Middletown Appears To Like The Idea Of A Rural Community Shuttle

It’s an idea being discussed by the County Executive.

 

Middletown, Md (KM) The town of Middletown appears to like the idea of a rural community shuttle. Burgess John Miller says Frederick County Executive Jan Gardner met with mayors and burgesses last month to get their thoughts on the proposal.

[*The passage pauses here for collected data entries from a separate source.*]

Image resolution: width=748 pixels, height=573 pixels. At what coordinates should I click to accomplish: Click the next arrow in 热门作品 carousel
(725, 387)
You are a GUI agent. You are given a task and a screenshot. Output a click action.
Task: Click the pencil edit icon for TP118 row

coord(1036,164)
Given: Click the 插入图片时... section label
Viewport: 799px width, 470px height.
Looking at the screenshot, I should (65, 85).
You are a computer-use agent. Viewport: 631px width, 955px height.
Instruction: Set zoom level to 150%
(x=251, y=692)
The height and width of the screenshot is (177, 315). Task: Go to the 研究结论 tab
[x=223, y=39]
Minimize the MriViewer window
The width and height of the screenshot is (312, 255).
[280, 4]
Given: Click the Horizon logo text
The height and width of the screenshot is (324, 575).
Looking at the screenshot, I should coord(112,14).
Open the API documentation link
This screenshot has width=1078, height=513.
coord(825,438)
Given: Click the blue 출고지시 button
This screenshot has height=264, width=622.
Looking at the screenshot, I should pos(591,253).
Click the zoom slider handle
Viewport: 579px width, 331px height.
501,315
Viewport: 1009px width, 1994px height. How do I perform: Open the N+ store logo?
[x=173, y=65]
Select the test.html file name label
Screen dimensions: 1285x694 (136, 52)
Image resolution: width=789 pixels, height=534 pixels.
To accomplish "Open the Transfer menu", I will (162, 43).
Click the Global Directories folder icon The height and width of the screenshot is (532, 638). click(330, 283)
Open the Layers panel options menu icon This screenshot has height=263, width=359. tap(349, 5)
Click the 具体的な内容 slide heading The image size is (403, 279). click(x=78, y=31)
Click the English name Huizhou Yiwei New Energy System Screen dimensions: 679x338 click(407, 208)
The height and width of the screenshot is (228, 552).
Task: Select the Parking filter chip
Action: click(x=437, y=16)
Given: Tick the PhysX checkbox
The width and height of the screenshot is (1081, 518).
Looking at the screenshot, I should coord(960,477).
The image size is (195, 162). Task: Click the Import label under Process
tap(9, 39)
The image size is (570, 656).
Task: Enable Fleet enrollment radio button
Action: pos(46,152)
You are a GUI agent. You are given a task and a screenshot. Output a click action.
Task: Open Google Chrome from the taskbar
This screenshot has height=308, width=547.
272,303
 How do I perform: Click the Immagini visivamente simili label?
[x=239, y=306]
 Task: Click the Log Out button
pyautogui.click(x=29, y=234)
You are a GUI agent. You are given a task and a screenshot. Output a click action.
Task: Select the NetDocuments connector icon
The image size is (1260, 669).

Miller says it’s not mass transit. “It would come to Middletown one day per week. It would actually like almost like an Uber-type service where you could call and schedule the use of the bus. They would come to your home and pick you up and take you to various destinations in the town of Middletown,” he says

The shuttle bus could even travel to some locations outside of the limits of  Middletown. “It could go out to some of those outlying areas within several miles of the town,” he says. “It would not be something that, for example, it would be a Middletown service and it run up to Myersville or down to Jefferson. It would just be here and maybe out to some of our outlying communities, Fountaindale, the Legends and some areas like that that are outside the town limits.”

Brit it would not be a shuttle service to and from Middletown and Frederick, Burgess Miller says.

He says it’s difficult to say whether this service would catch on in Middletown. “I know from talking with some of our seniors or our senior advocates out here that I don’t know how much the service is drastically needed. So I’m not sure how much it will be used. But it’s also one of those things once you provide the service, then people tend to know this is available and take advantage of it,” Miller says.

He says the service could cost the town between $10,000 and $15,000 which he call “in our comfort zone.”  . The county says the cost for this project would be $210,000 per vehicle per year, including service for four days per week. If a dispatcher is needed, that would at $64,000 to the cost.

Miller says he and the Town Commissioners discussed this proposal earlier this week. “We’re looking at some next steps. We’re trying to get our own town’s stamp of approval on these proposals. And we’ll go back to work out some specifics and then our town and other towns will have to take a vote and find out if they want to contribute some funding toward it,” he says.